Haibo Chen, Huawei Central Software Institute and Shanghai Jiao Tong University; Xie Miao, Ning Jia, Nan Wang, Yu Li, Nian Liu, Yutao Liu, Fei Wang, Qiang Huang, Kun Li, Hongyang Yang, Hui Wang, Jie Yin, Yu Peng, and Fengwei Xu, Huawei Central Software Institute
The virtues of security, reliability, and extensibility have made state-of-the-art microkernels prevalent in embedded and safety-critical scenarios. However, they face performance and compatibility issues when targeting more general scenarios, such as smartphones and smart vehicles.
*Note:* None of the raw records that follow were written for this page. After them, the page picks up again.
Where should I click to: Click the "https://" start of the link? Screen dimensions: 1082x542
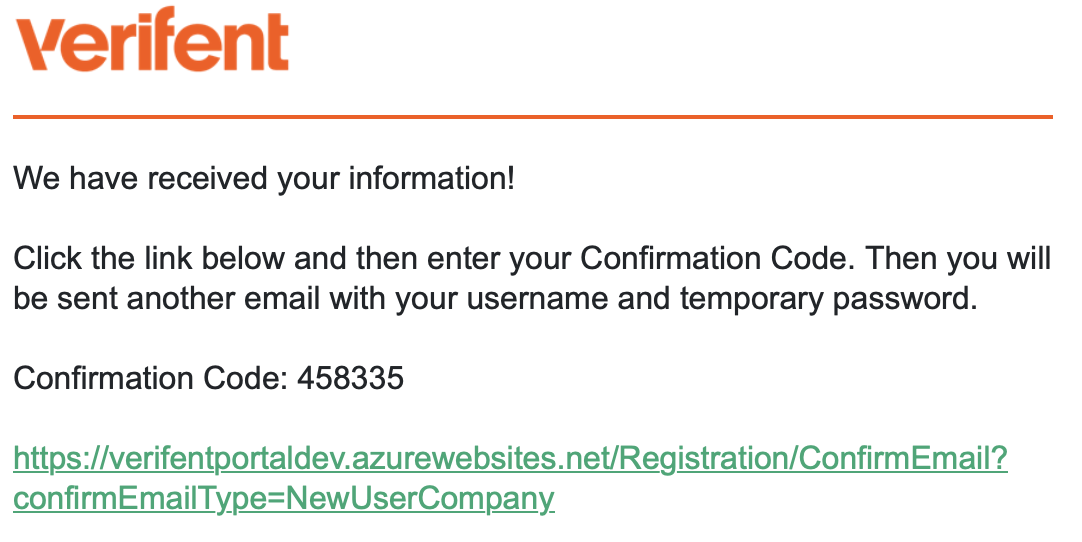(50, 459)
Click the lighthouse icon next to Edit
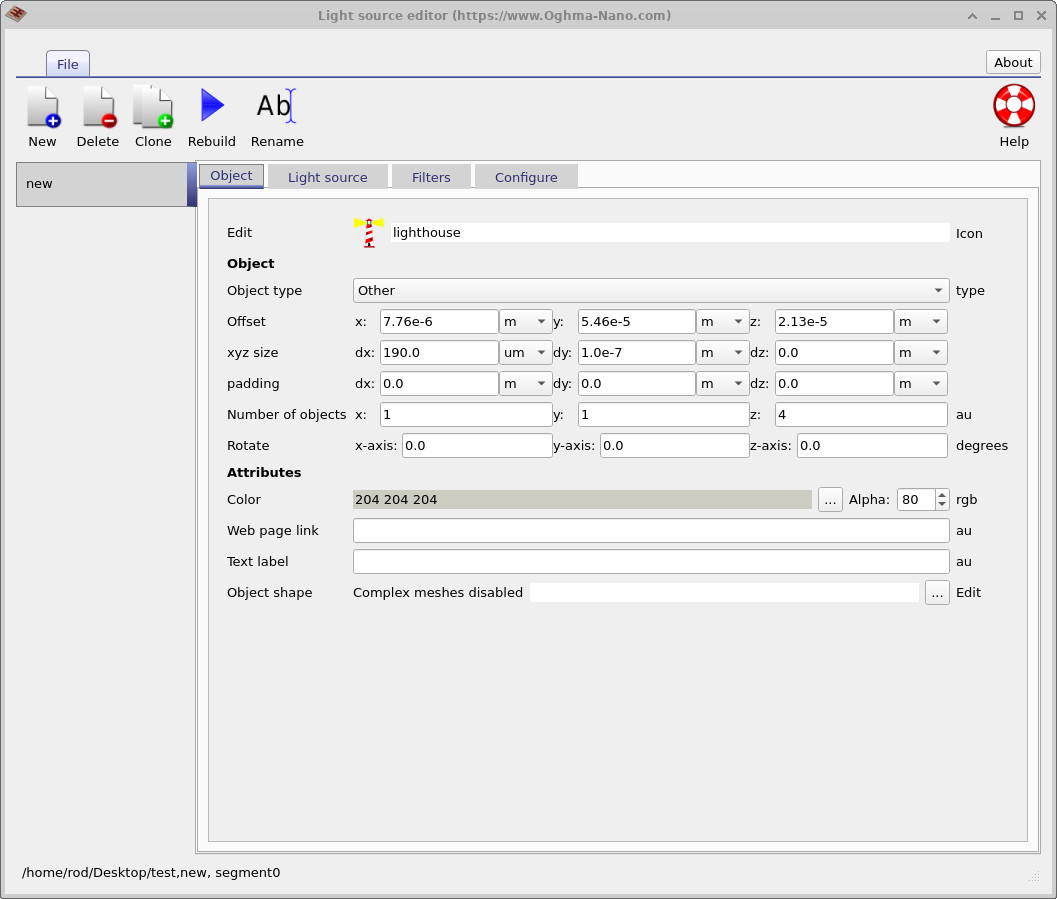 (369, 232)
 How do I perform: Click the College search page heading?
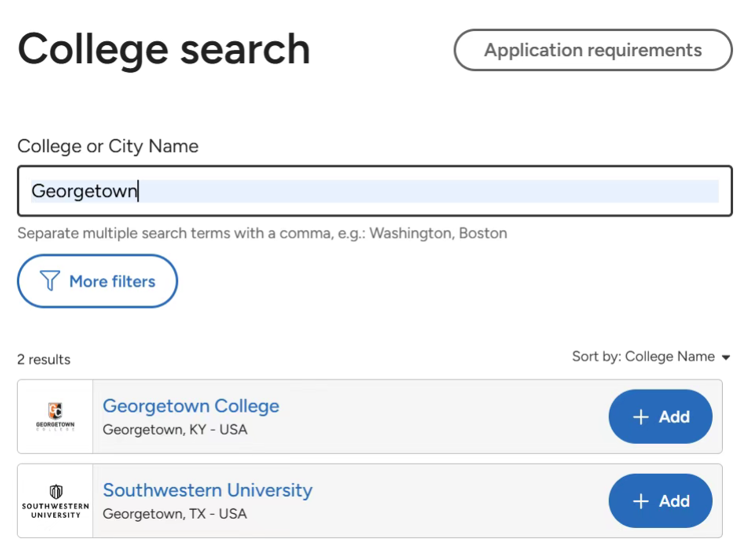(x=164, y=50)
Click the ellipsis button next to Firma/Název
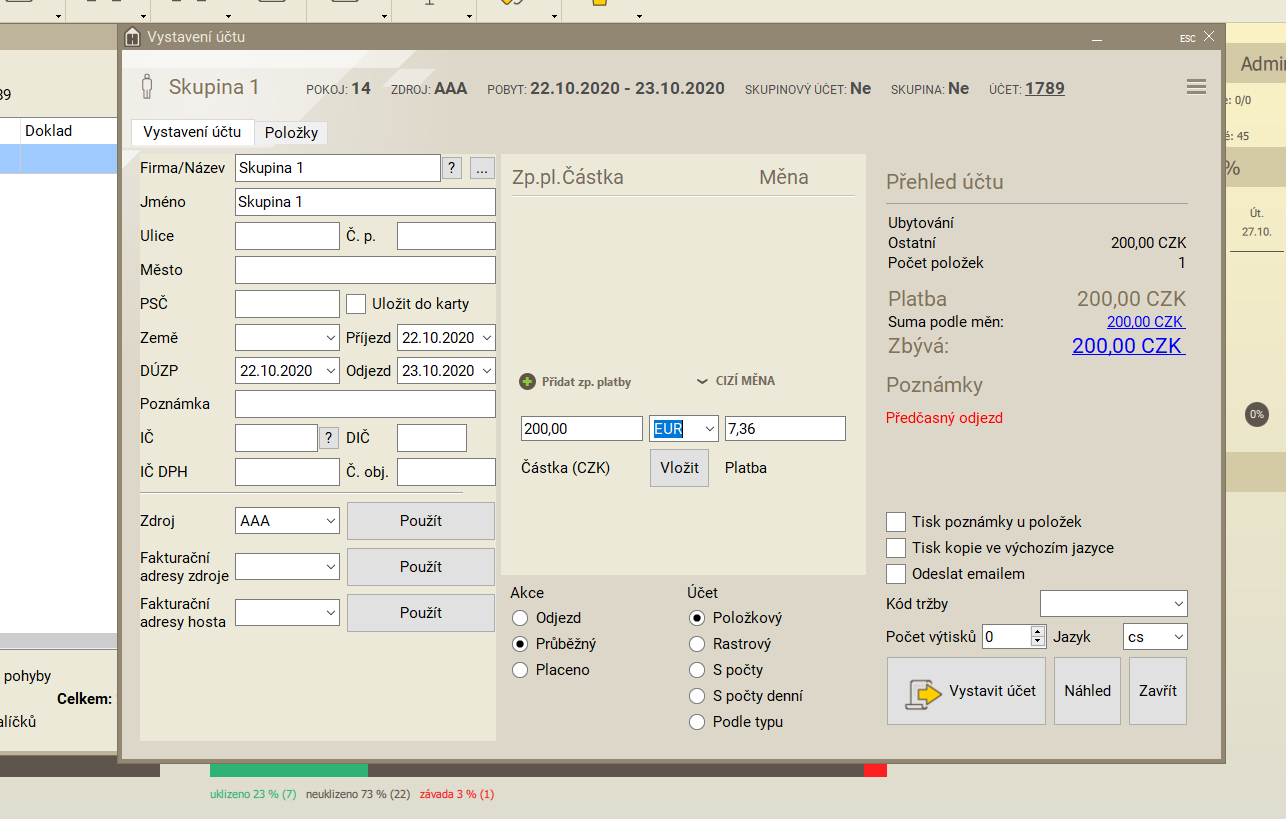The image size is (1286, 819). 483,169
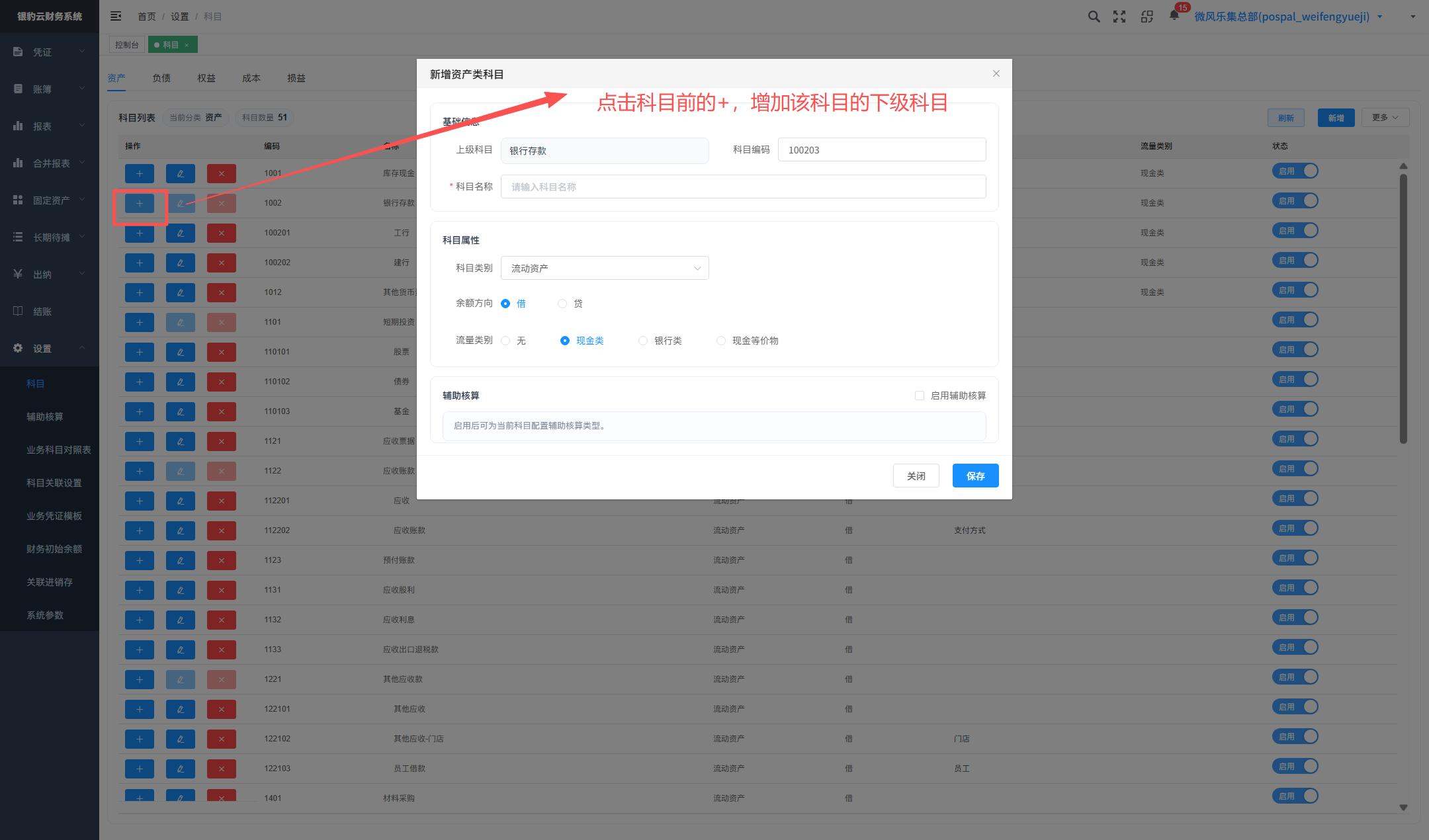Expand the 凭证 sidebar menu
1429x840 pixels.
50,52
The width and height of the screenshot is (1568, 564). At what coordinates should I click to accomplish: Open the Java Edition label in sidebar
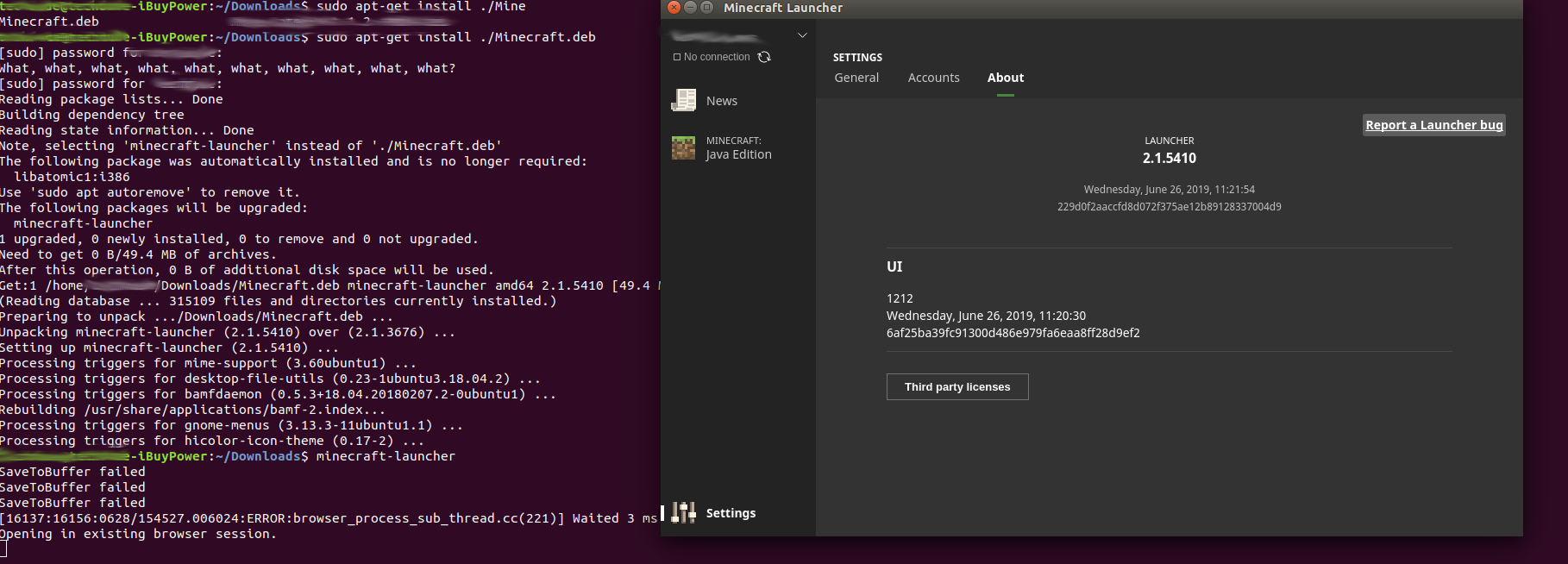[x=738, y=154]
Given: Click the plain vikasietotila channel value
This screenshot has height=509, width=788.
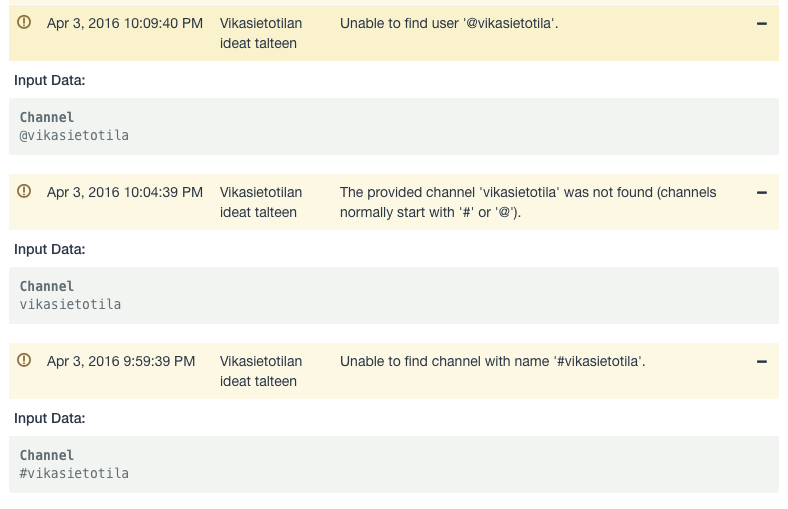Looking at the screenshot, I should point(70,304).
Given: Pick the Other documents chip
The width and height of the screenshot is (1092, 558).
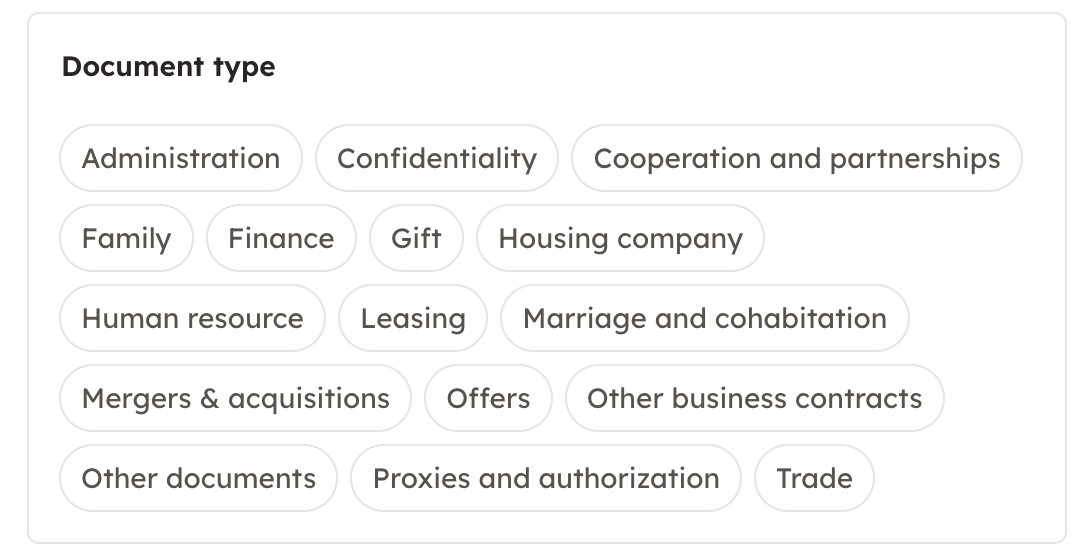Looking at the screenshot, I should (198, 478).
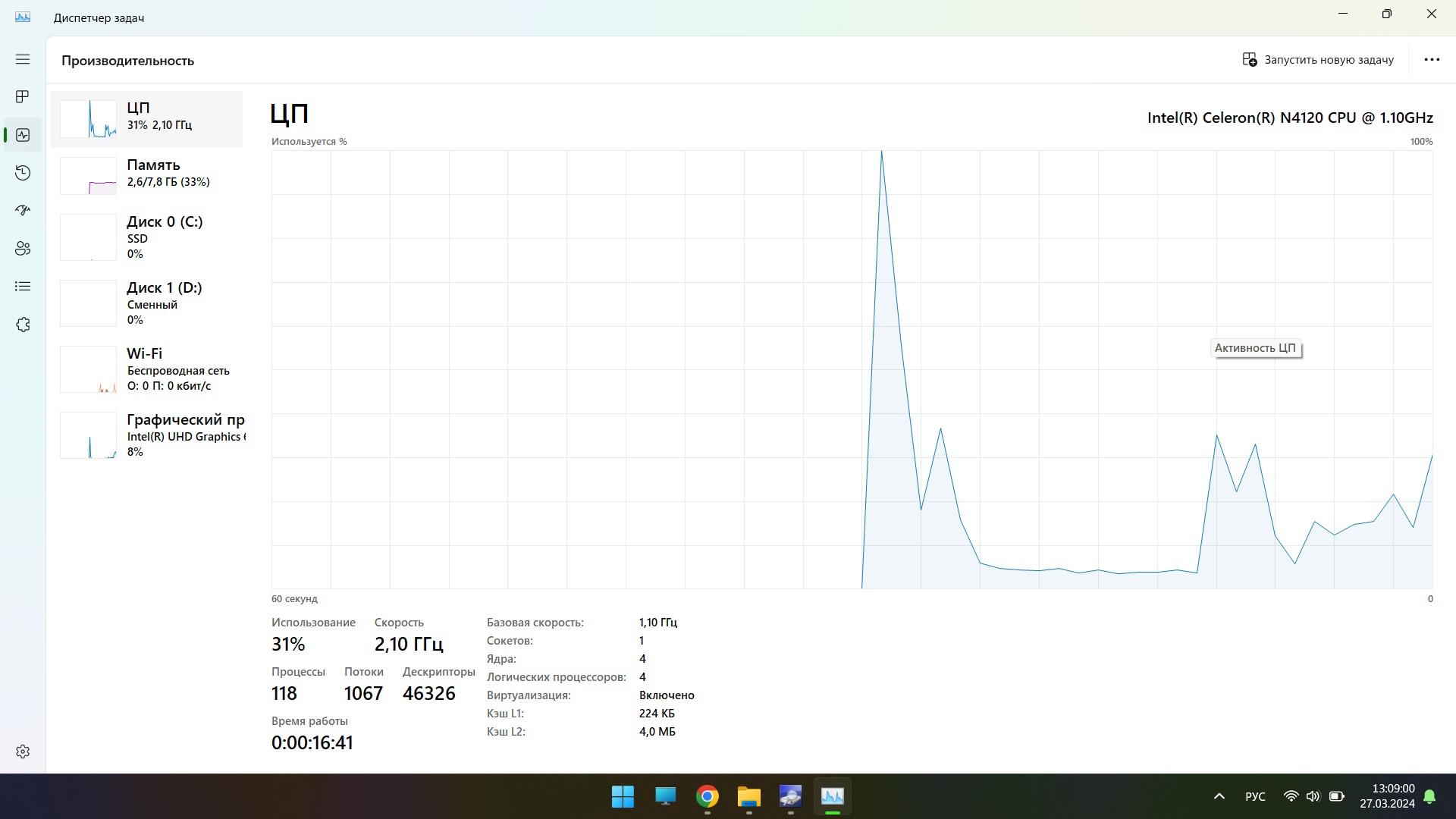
Task: Open the App history sidebar icon
Action: point(23,173)
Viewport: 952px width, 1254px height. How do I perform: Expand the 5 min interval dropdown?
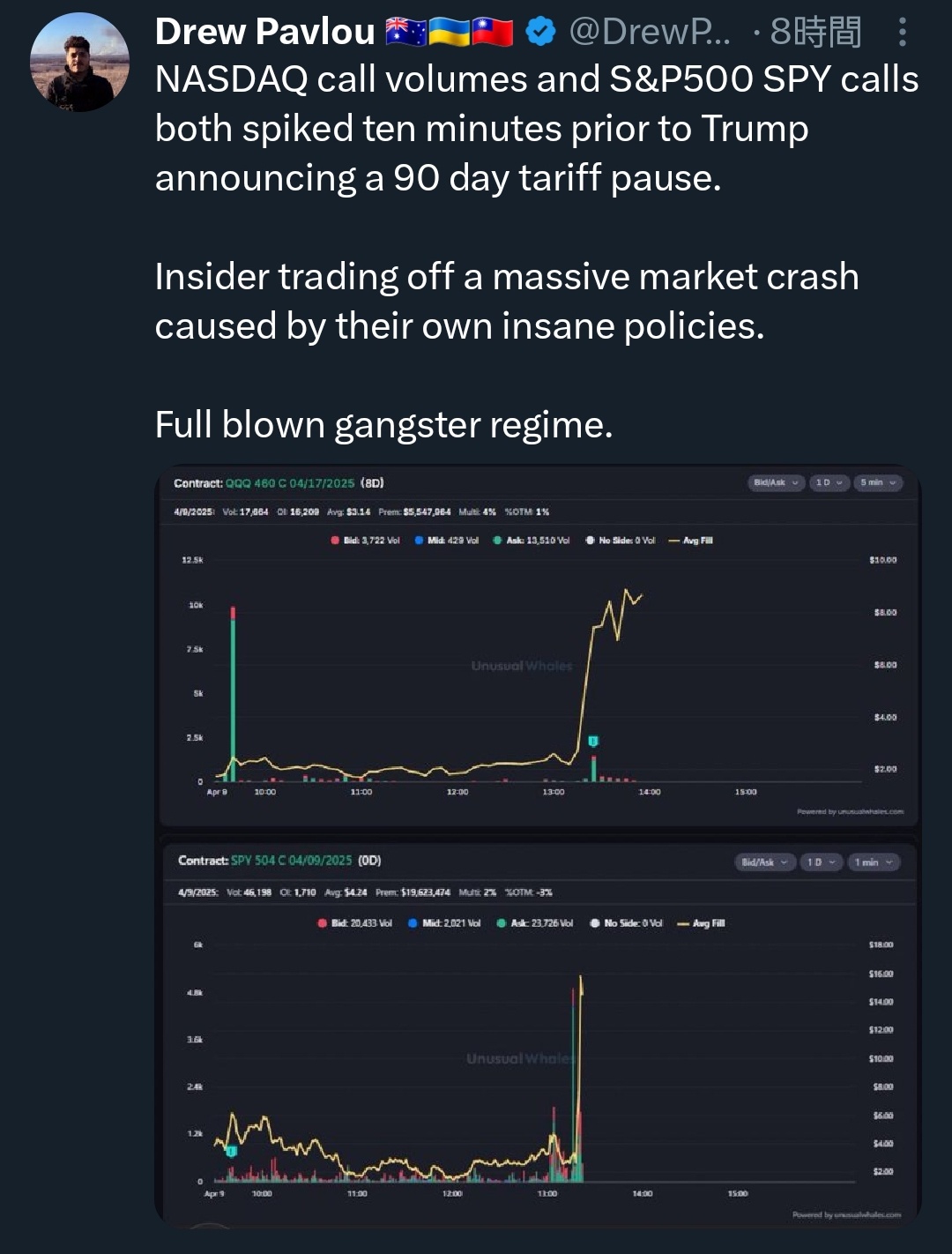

This paper presents the design and implementation of HongMeng kernel (HM), a commercialized general-purpose microkernel that preserves most of the virtues of microkernels while addressing the above challenges. For the sake of commercial practicality, we design HM to be compatible with the Linux API and ABI to reuse its rich applications and driver ecosystems. To make it performant despite the constraints of compatibility and being general-purpose, we re-examine the traditional microkernel wisdom, including IPC, capability-based access control, and userspace paging, and retrofit them accordingly. Specifically, we argue that per-invocation IPC is not the only concern for performance, but IPC frequency, state double bookkeeping among OS services, and capabilities that hide kernel objects contribute to significant performance degradation. We mitigate them accordingly with a set of techniques, including differentiated isolation classes, flexible composition, policy-free kernel paging, and address-token-based access control.
HM consists of a minimal core kernel and a set of least-privileged OS services, and it can run complex frameworks like AOSP and OpenHarmony. HM has been deployed in production on tens of millions of devices in emerging scenarios, including smart routers, smart vehicles and smartphones, typically with improved performance and security over their Linux counterparts.